# Task directions
Only the line containing "CP II-F-40 (33, 2379)" and the lines after it, through the end of the data below, are to be returned, each exactly as it stands.

# Stored data
#####
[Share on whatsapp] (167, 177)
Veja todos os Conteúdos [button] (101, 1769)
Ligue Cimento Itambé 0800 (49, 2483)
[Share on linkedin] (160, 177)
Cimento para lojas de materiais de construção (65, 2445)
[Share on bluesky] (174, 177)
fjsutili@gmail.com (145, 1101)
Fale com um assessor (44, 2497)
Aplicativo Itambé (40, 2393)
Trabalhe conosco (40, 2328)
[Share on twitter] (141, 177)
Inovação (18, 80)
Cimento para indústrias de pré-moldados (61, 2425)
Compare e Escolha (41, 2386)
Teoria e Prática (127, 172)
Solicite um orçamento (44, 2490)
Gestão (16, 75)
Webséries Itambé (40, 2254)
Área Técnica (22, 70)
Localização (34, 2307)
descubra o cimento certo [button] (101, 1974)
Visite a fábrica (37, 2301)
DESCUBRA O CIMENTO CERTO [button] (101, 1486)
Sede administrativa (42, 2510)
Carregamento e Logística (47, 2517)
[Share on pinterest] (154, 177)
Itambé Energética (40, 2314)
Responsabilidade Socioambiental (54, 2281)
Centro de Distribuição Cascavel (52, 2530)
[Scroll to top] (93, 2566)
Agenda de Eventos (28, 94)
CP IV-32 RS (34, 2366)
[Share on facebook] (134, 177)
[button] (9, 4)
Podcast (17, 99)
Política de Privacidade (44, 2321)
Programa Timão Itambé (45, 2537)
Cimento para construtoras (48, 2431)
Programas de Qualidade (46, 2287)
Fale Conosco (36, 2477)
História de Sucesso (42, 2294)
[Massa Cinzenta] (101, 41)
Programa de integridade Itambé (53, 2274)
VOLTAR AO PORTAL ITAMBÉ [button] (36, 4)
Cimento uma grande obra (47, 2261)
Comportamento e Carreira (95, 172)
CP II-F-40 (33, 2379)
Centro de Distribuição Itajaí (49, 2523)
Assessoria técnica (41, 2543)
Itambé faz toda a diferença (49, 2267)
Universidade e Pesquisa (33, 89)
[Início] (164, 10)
#####
# Task answer
CP II-F-40 (33, 2379)
Centro de Distribuição Itajaí (49, 2523)
Assessoria técnica (41, 2543)
Itambé faz toda a diferença (49, 2267)
Universidade e Pesquisa (33, 89)
[Início] (164, 10)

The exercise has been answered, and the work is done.